### SOURCE PASSAGE:
________________________

The grandfather amount on August 1, 1986, attributable to the accrued benefits under the defined benefit plan is equal to the amount determined in paragraph (b)(2)(vi) of this Q&A b-5.
(3) Certain insurance plans treated as defined contribution plans.
(i)
Accrued benefits not in pay status under a plan satisfying the requirements of section 411(b)(1)(F) are determined under the rules in paragraph (c) of this Q&A b-5 for defined contribution plans. For purposes of applying paragraph (c) of this Q&A b-5 to such benefits, the cash surrender value of the contract is substituted for the account balance. If accrued benefits are in pay status under such a plan, the rules of this paragraph (b) apply to such benefits.
(ii)
Accrued benefits not in pay status that are attributable to voluntary employee contributions (including rollover amounts) to a defined benefit plan are determined under the rules in paragraph (c) of this Q&A b-5 as if the account balance attributable thereto is under a defined contribution plan. If such benefits are in pay status and are used to fund the benefit under the defined plan, the rules of this paragraph (b) apply to such benefits.
(c) Defined contribution plan—
(1) General rule.
The value of an individual's accrued benefit on August 1, 1986, under a defined contribution plan (including IRAs) is the value of the individual's account balance on such date (or on the immediately preceding day). Paragraph (b)(3) of this Q&A b-5 requires that benefits derived from certain insured plans and from voluntary contributions to a defined benefit plan be determined under the rules of this paragraph (c).

________________________

### SOURCE DATA:

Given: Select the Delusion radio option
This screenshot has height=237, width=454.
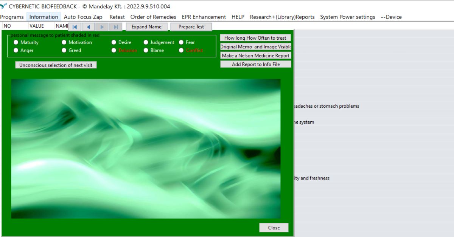Looking at the screenshot, I should tap(114, 50).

________________________

### PROBLEM DESCRIPTION:
Reproduce the regulatory text on accrued benefits word for word, starting with "The grandfather amount" and going on through "as defined contribution plans.".

### ANSWER BELOW:
The grandfather amount on August 1, 1986, attributable to the accrued benefits under the defined benefit plan is equal to the amount determined in paragraph (b)(2)(vi) of this Q&A b-5.
(3) Certain insurance plans treated as defined contribution plans.